Material provided section start

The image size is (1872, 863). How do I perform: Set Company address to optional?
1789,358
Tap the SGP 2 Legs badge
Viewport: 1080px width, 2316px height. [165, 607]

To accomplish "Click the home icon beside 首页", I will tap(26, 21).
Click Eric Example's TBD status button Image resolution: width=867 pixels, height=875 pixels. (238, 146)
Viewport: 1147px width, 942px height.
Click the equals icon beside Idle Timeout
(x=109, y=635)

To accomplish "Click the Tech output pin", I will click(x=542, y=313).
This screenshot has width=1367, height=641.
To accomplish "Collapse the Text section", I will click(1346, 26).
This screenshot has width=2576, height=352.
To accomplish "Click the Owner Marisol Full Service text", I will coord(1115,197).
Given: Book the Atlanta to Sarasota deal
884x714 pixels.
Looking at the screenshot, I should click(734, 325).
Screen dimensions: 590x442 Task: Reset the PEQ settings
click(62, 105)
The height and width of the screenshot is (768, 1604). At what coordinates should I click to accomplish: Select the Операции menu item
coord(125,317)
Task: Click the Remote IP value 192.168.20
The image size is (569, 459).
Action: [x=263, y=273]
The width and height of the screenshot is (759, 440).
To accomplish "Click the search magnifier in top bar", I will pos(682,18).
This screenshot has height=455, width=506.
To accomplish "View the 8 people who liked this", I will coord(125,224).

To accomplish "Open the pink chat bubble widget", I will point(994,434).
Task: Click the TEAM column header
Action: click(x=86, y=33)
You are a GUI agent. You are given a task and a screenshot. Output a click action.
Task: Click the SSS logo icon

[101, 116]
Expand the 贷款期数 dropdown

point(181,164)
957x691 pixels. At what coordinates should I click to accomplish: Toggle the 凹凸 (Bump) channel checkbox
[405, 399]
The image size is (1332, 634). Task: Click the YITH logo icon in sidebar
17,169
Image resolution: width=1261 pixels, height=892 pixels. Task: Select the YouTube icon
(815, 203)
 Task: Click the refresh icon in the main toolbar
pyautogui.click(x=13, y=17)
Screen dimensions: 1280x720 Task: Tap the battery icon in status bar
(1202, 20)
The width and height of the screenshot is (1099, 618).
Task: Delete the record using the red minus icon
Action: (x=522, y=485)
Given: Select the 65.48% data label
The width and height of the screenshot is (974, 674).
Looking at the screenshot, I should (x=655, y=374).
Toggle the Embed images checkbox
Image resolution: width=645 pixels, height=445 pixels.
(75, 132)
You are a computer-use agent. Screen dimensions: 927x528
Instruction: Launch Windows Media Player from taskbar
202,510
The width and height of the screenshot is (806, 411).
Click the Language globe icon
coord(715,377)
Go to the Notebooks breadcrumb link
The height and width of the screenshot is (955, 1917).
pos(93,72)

Material provided section end

Work task
After reading the data above, print it all again exactly.

Worked solution
The image size is (1872, 863). How do I perform: Set Company address to optional?
1789,358
Tap the SGP 2 Legs badge
Viewport: 1080px width, 2316px height. [165, 607]

To accomplish "Click the home icon beside 首页", I will tap(26, 21).
Click Eric Example's TBD status button Image resolution: width=867 pixels, height=875 pixels. (238, 146)
Viewport: 1147px width, 942px height.
Click the equals icon beside Idle Timeout
(x=109, y=635)

To accomplish "Click the Tech output pin", I will click(x=542, y=313).
This screenshot has width=1367, height=641.
To accomplish "Collapse the Text section", I will click(1346, 26).
This screenshot has width=2576, height=352.
To accomplish "Click the Owner Marisol Full Service text", I will coord(1115,197).
Given: Book the Atlanta to Sarasota deal
884x714 pixels.
Looking at the screenshot, I should click(734, 325).
Screen dimensions: 590x442 Task: Reset the PEQ settings
click(62, 105)
The height and width of the screenshot is (768, 1604). At what coordinates should I click to accomplish: Select the Операции menu item
coord(125,317)
Task: Click the Remote IP value 192.168.20
The image size is (569, 459).
Action: [x=263, y=273]
The width and height of the screenshot is (759, 440).
To accomplish "Click the search magnifier in top bar", I will pos(682,18).
This screenshot has height=455, width=506.
To accomplish "View the 8 people who liked this", I will coord(125,224).

To accomplish "Open the pink chat bubble widget", I will point(994,434).
Task: Click the TEAM column header
Action: click(x=86, y=33)
You are a GUI agent. You are given a task and a screenshot. Output a click action.
Task: Click the SSS logo icon

[101, 116]
Expand the 贷款期数 dropdown

point(181,164)
957x691 pixels. At what coordinates should I click to accomplish: Toggle the 凹凸 (Bump) channel checkbox
[405, 399]
The image size is (1332, 634). Task: Click the YITH logo icon in sidebar
17,169
Image resolution: width=1261 pixels, height=892 pixels. Task: Select the YouTube icon
(815, 203)
 Task: Click the refresh icon in the main toolbar
pyautogui.click(x=13, y=17)
Screen dimensions: 1280x720 Task: Tap the battery icon in status bar
(1202, 20)
The width and height of the screenshot is (1099, 618).
Task: Delete the record using the red minus icon
Action: (x=522, y=485)
Given: Select the 65.48% data label
The width and height of the screenshot is (974, 674).
Looking at the screenshot, I should (x=655, y=374).
Toggle the Embed images checkbox
Image resolution: width=645 pixels, height=445 pixels.
(75, 132)
You are a computer-use agent. Screen dimensions: 927x528
Instruction: Launch Windows Media Player from taskbar
202,510
The width and height of the screenshot is (806, 411).
Click the Language globe icon
coord(715,377)
Go to the Notebooks breadcrumb link
The height and width of the screenshot is (955, 1917).
pos(93,72)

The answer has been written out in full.